- [Your instructions]: Print all of the data exactly.

** Records for processing follows **

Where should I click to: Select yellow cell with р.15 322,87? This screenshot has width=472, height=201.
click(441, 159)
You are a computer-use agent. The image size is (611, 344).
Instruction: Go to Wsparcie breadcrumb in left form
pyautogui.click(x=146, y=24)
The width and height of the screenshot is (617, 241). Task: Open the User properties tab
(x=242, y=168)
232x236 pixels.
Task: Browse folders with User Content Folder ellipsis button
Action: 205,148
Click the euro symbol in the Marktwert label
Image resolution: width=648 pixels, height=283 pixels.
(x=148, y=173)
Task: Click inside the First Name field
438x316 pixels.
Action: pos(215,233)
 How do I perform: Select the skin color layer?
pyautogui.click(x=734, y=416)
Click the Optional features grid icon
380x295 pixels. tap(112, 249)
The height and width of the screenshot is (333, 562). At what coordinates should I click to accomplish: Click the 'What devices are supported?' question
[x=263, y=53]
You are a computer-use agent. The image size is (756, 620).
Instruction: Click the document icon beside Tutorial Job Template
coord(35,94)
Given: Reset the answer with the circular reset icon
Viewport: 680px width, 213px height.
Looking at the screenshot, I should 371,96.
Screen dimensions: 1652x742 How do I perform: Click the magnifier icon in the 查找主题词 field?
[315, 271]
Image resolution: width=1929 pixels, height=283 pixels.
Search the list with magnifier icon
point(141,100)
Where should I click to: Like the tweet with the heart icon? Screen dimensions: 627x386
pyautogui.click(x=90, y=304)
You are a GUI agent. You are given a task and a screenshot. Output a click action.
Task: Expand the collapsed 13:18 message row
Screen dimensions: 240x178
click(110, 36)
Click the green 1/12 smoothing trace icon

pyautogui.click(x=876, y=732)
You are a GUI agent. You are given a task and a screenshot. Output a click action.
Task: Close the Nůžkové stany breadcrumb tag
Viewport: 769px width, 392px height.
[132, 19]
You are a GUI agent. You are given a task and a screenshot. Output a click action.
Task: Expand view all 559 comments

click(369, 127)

** End of Records for processing **

- [Task response]:
Where should I click to: Select yellow cell with р.15 322,87? This screenshot has width=472, height=201.
click(441, 159)
You are a computer-use agent. The image size is (611, 344).
Instruction: Go to Wsparcie breadcrumb in left form
pyautogui.click(x=146, y=24)
The width and height of the screenshot is (617, 241). Task: Open the User properties tab
(x=242, y=168)
232x236 pixels.
Task: Browse folders with User Content Folder ellipsis button
Action: 205,148
Click the euro symbol in the Marktwert label
Image resolution: width=648 pixels, height=283 pixels.
(x=148, y=173)
Task: Click inside the First Name field
438x316 pixels.
Action: pos(215,233)
 How do I perform: Select the skin color layer?
pyautogui.click(x=734, y=416)
Click the Optional features grid icon
380x295 pixels. tap(112, 249)
The height and width of the screenshot is (333, 562). At what coordinates should I click to accomplish: Click the 'What devices are supported?' question
[x=263, y=53]
You are a computer-use agent. The image size is (756, 620).
Instruction: Click the document icon beside Tutorial Job Template
coord(35,94)
Given: Reset the answer with the circular reset icon
Viewport: 680px width, 213px height.
Looking at the screenshot, I should 371,96.
Screen dimensions: 1652x742 How do I perform: Click the magnifier icon in the 查找主题词 field?
[315, 271]
Image resolution: width=1929 pixels, height=283 pixels.
Search the list with magnifier icon
point(141,100)
Where should I click to: Like the tweet with the heart icon? Screen dimensions: 627x386
pyautogui.click(x=90, y=304)
You are a GUI agent. You are given a task and a screenshot. Output a click action.
Task: Expand the collapsed 13:18 message row
Screen dimensions: 240x178
click(110, 36)
Click the green 1/12 smoothing trace icon

pyautogui.click(x=876, y=732)
You are a GUI agent. You are given a task and a screenshot. Output a click action.
Task: Close the Nůžkové stany breadcrumb tag
Viewport: 769px width, 392px height.
[132, 19]
You are a GUI agent. You are given a task and a screenshot. Output a click action.
Task: Expand view all 559 comments

click(369, 127)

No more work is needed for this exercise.